The year from Camping to the KardashiansPublished 7:26am Sunday, January 1, 2012
Column: Pass the Hot Dish, by Alexandra Kloster
If 2011 taught me anything about life in this country of mine,
it’s that you’re nobody until you pick up a cause and stand outside holding a sign.
From Wall Street to Main Street the 99 percent stood shoulder-to-shoulder and back-to-back.
I tried to help, but it wasn’t much fun just standing in my cul de sac.
In 2011 the world ended. Hold on, Harold Camping, not so fast.
I’m looking around and it seems to me this place was built to last.
I don’t know who told Harry we’re doomed. Tea leaves? A four-leaf clover?
But I’d sooner believe that prophet Yogi Berra who said, “It ain’t over till it’s over.”
This year Oprah left our living rooms. Now must we worship her from afar?
Forget it. I watched that show for 25 years, and I never got a free car.
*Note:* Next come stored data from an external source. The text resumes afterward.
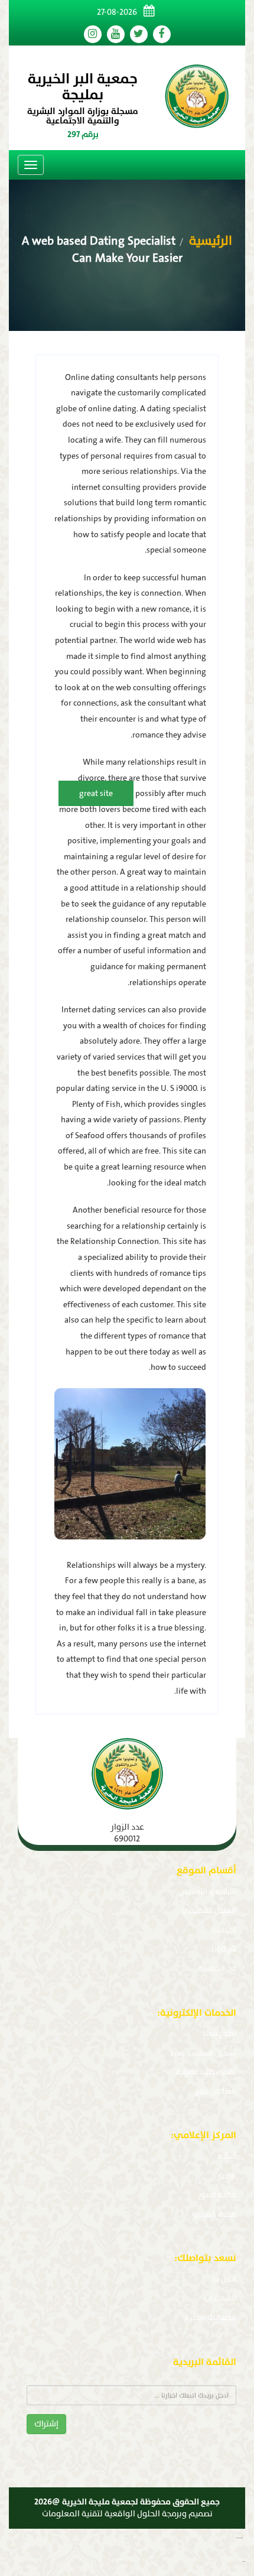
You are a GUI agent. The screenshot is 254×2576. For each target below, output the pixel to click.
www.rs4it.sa (243, 2561)
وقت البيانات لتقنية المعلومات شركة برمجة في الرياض (248, 2538)
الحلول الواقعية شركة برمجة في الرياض (249, 2561)
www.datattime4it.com (239, 2538)
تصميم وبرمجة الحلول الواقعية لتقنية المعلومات (127, 2513)
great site (96, 793)
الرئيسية (209, 240)
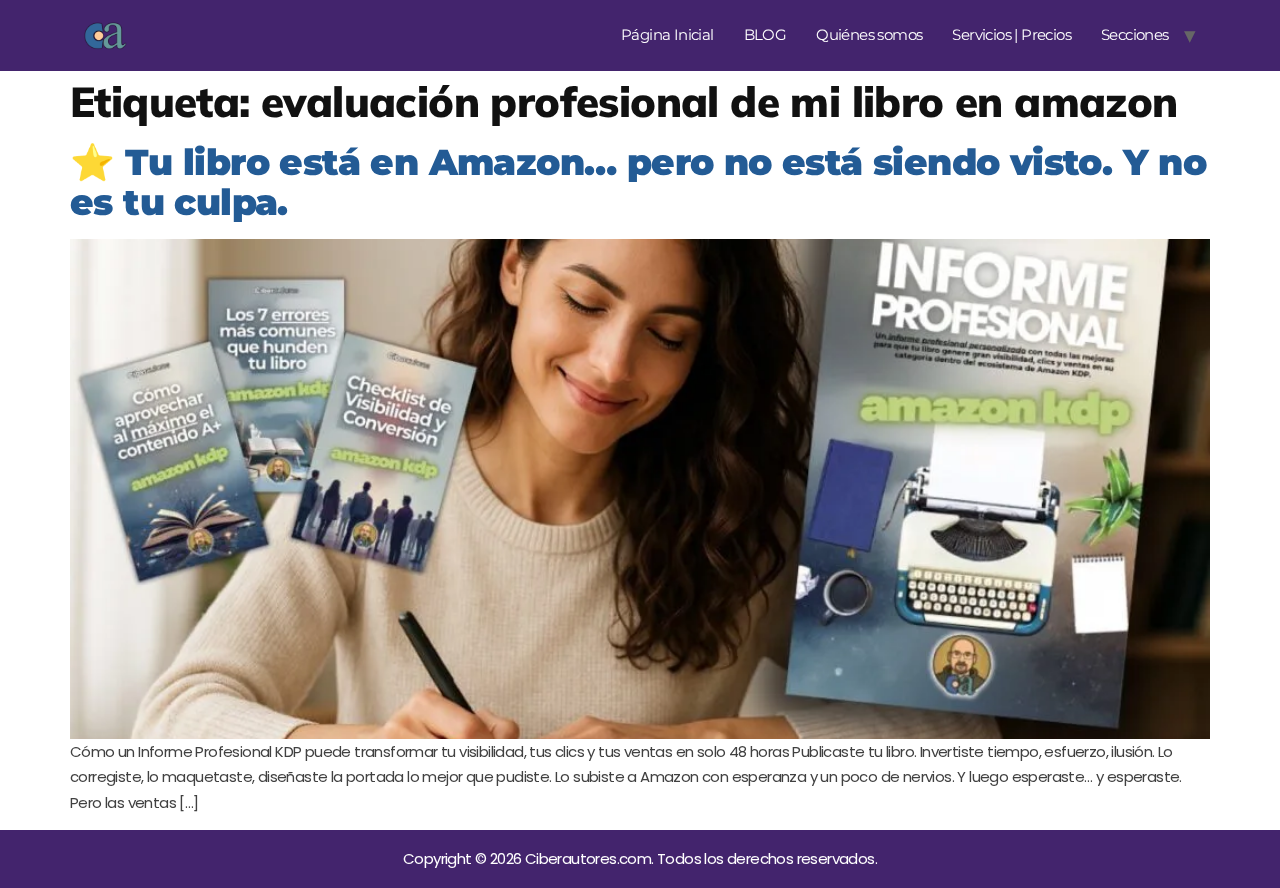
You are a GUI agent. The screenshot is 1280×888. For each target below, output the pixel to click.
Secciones (1135, 34)
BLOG (765, 34)
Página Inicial (667, 34)
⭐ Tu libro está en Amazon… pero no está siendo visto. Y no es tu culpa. (638, 182)
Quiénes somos (869, 34)
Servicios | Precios (1011, 34)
There was something about Charlie, the one called Sheen, that sent our heads collectively spinning.
Strung out, unemployed, estranged from his kids, Charlie, are you sure that’s called “winning”?
I was glad to see Osama bin Laden go. After all, killing people is how he got his kicks.
But it still felt strange to celebrate death, so I just said a quiet thank you to God and Navy SEAL Team 6.
To raise or not raise the debt ceiling, that was the question last summer.
A deal was reached. Standard & Poor’s still lowered the boom. That was a major a bummer.
There was a girl named Kate and a boy named Will whose wedding had the world in its grippa.
Who would have thought the one to steal the show would be the hot little sister named Pippa?
Meanwhile back in the states we got the Kardashian nuptials, and it’s here that I’m a little stuck.
It’s hard to find a word to rhyme with annulment, so I’ll simply wish the ex bride and groom good luck.
The 2011 Vikings season has been an exercise in frustration and tedium.
Really guys, for now, ease up on the billion-dollar stadium.
In July, Gen-Xers said thanks as Atlantis lifted off for the last time. Space shuttle you’re real cool.
Not because you advanced science, but because every time you launched we got to watch TV in school.
Politicians in pursuit of the oval office announced themselves this year, each one claiming to be more American and religious than the opposition.
Funny, I thought, as I listened to them speak, I didn’t know loving God and country was such a competition.
Birds were angry and friends had words. Those were the games we played.
Maybe we played them too much because nerves began to get frayed.
Take poor Alec Baldwin, sitting on a plane, all he wanted was that triple word score.
So he broke the rules because he’s a big star, and that made some people sore.
If you weren’t playing “Words With Friends” or “Angry Birds,” it’s probably because you were planking, that trend where you lay in an unusual spot and wait for cameras to start snapping.
I plank all the time in as many places as I can. I plank every chance I get. Extreme planking I call it because that’s cool. Others call it napping.
I’m not sure what it was about 2011, but things got a little weird. Pepper spray at Walmart and fights at the Mall of America. Can’t we shop without fear of attack?
I hope 2012 brings peace and happiness, but just to be safe, “Hey, Oprah. Maybe it’s time to come back.”